Police to escort Flemish doctors on high-risk home visits

General practitioners in the West Flanders region of Roulers will be escorted by police when they go on high-risk home visits, under an agreement concluded on Thursday by the RIHO (Roulers, Izegem and Hooglede) police zone and the local association of general practitioners. According to the Belgian Association of Medical Unions (ABSYM), the measure had been discussed with Home Affairs Minister Jan Jambon as a way of providing better security for all general practitioners.

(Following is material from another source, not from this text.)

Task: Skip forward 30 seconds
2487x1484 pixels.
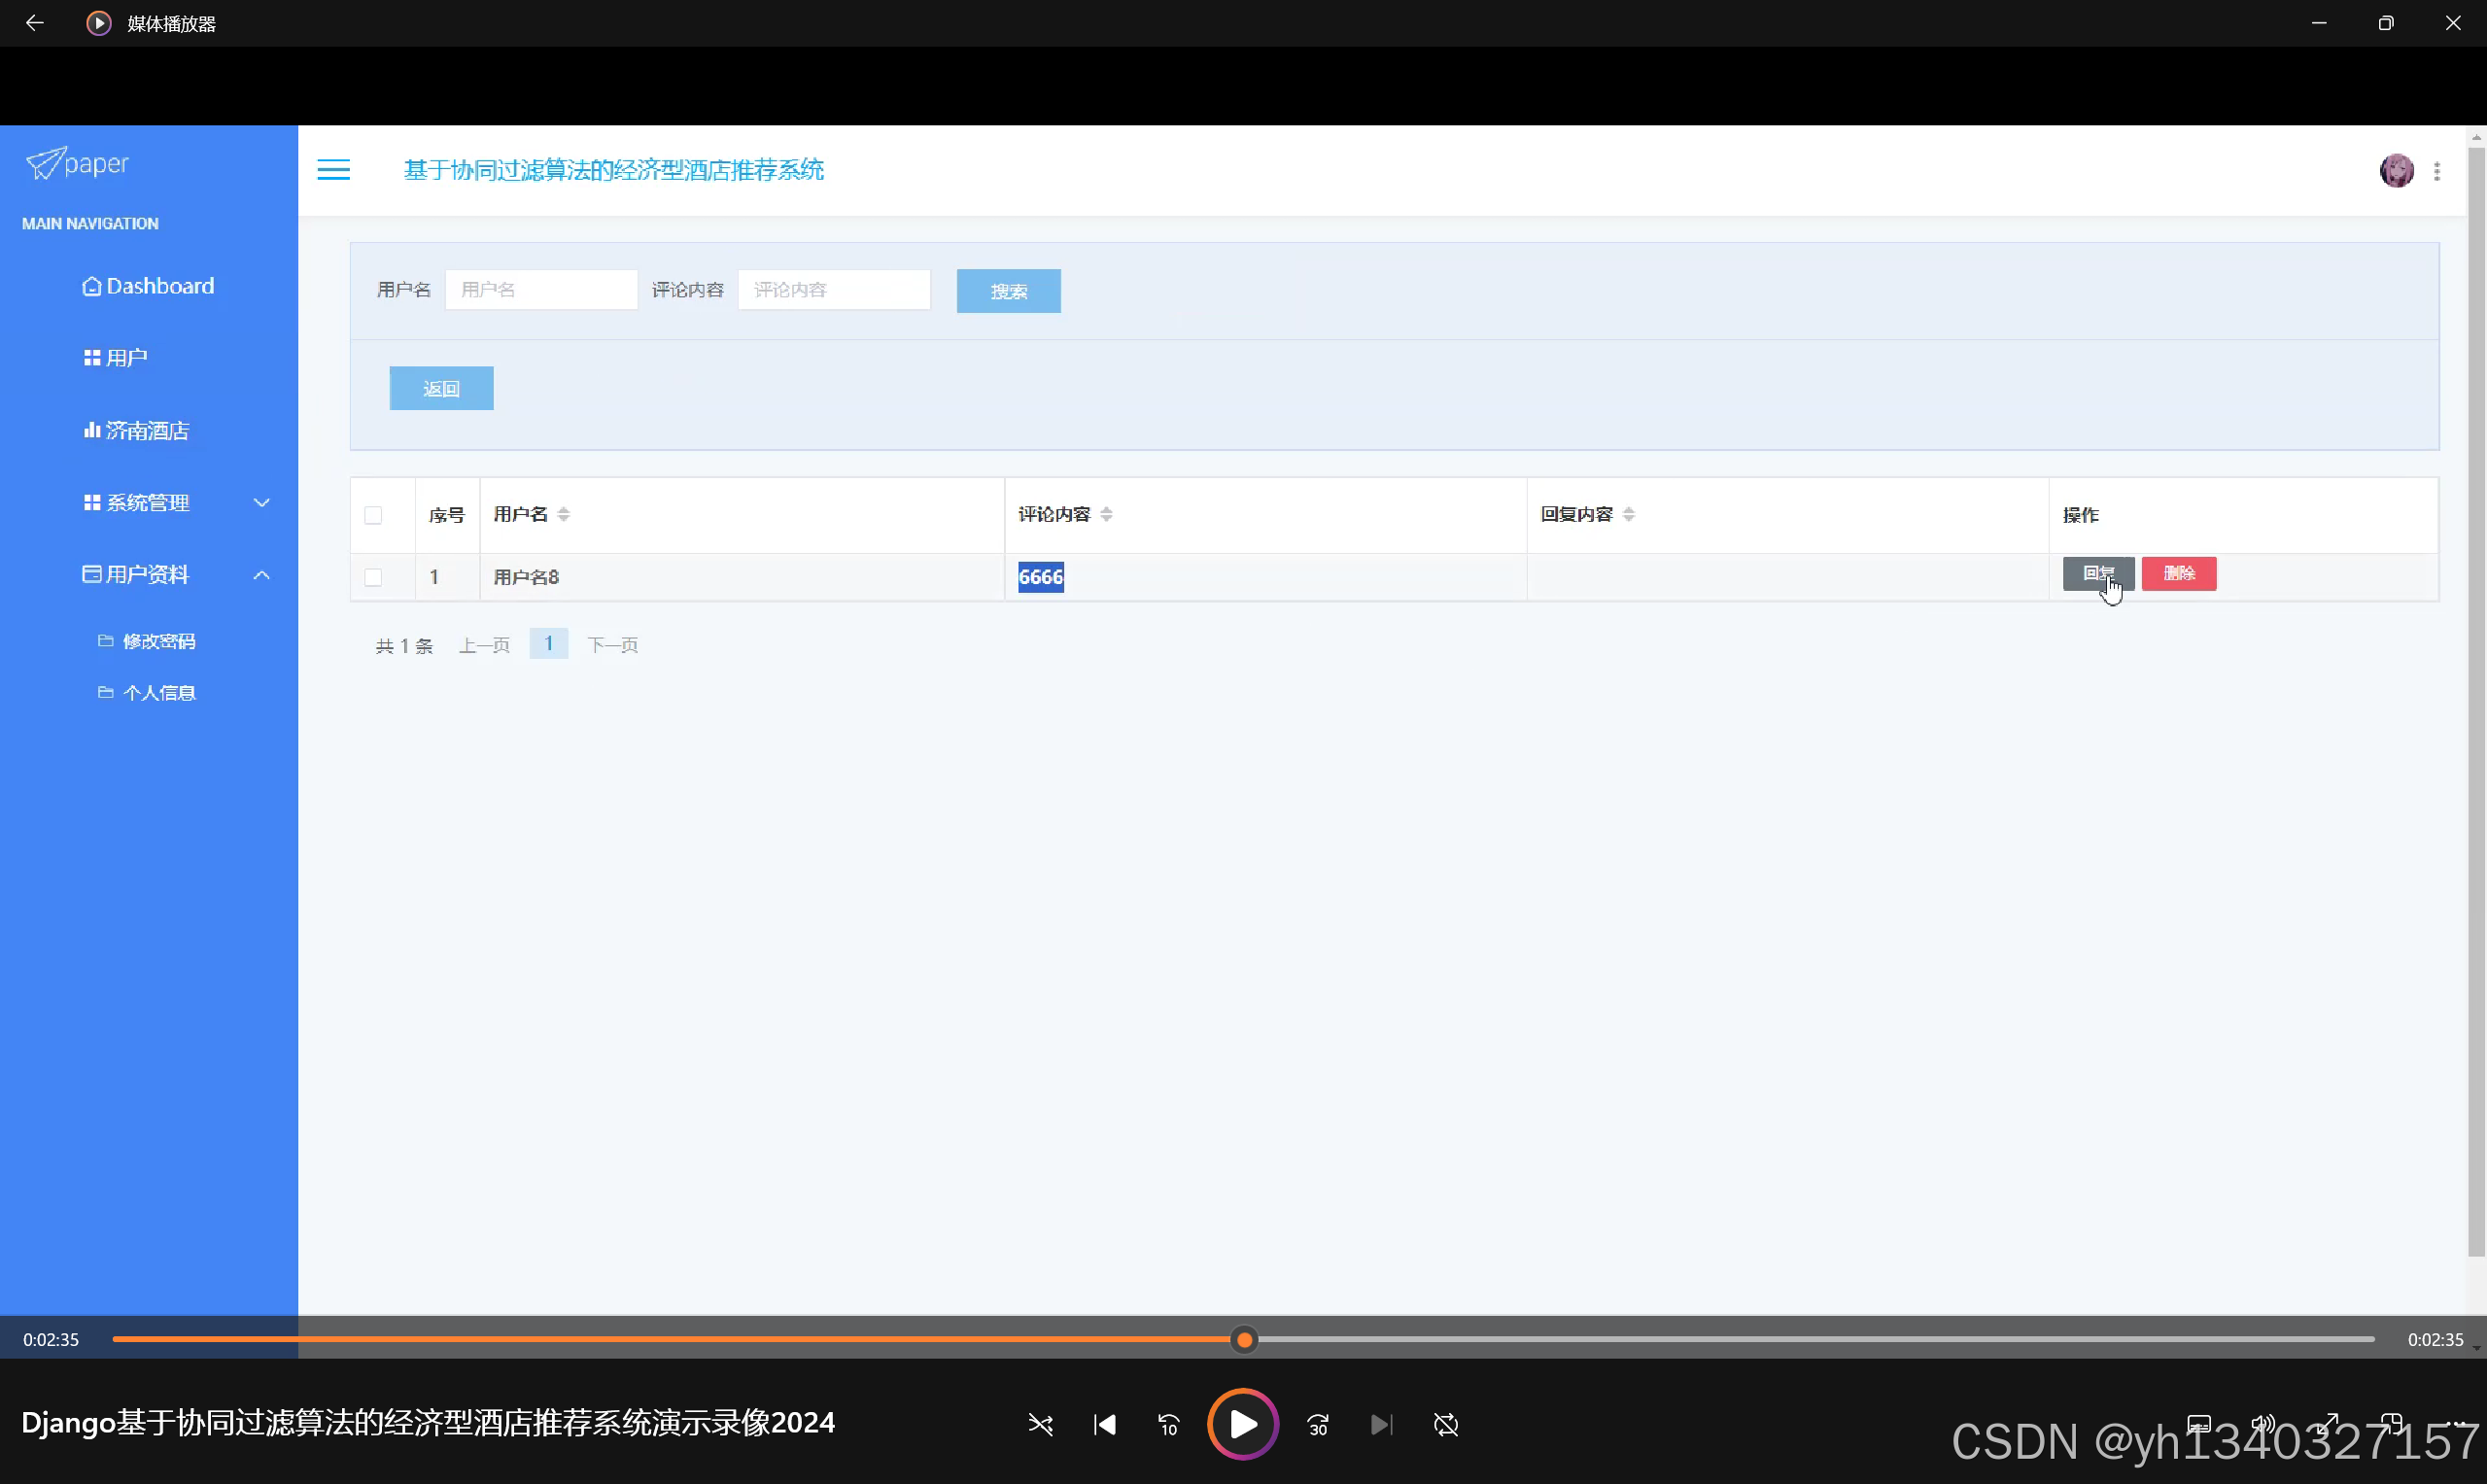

The doctors will now be able to call on the police whenever they notice anything shady about a patient they have to visit. The accompanying officer will make sure everything is safe when he or she arrives and will remain until the visit ends.

Late last year a doctor had been murdered in Izegem during a home visit. “That caused a great deal of emotion, which could explain the initiative” between the RIHO police and the general practitioners, said Prof. Jean-Jacques Rombouts, Vice President of the National Medical Association.

For its part, ABSYM, which said it had a “constructive” meeting with Minister Jambon on Monday, welcomed the initiative, but regretted the fact that it did not cover doctors elsewhere. "Police escorts were discussed," ABSYM president Dr. Marc Moens said at Monday's meeting. “The idea would be to accompany the general practitioners whenever they have to go to areas considered dangerous.”

The National Medical Association said, however, that this was just “one of a number of measures”. Noting that "many solutions are being envisaged in a more complex reflection", Prof. Rombouts described the measure as "reassuring”. He also said that, in order to ensure  patients' privacy, accompanying police officers would not be allowed to attend the consultations.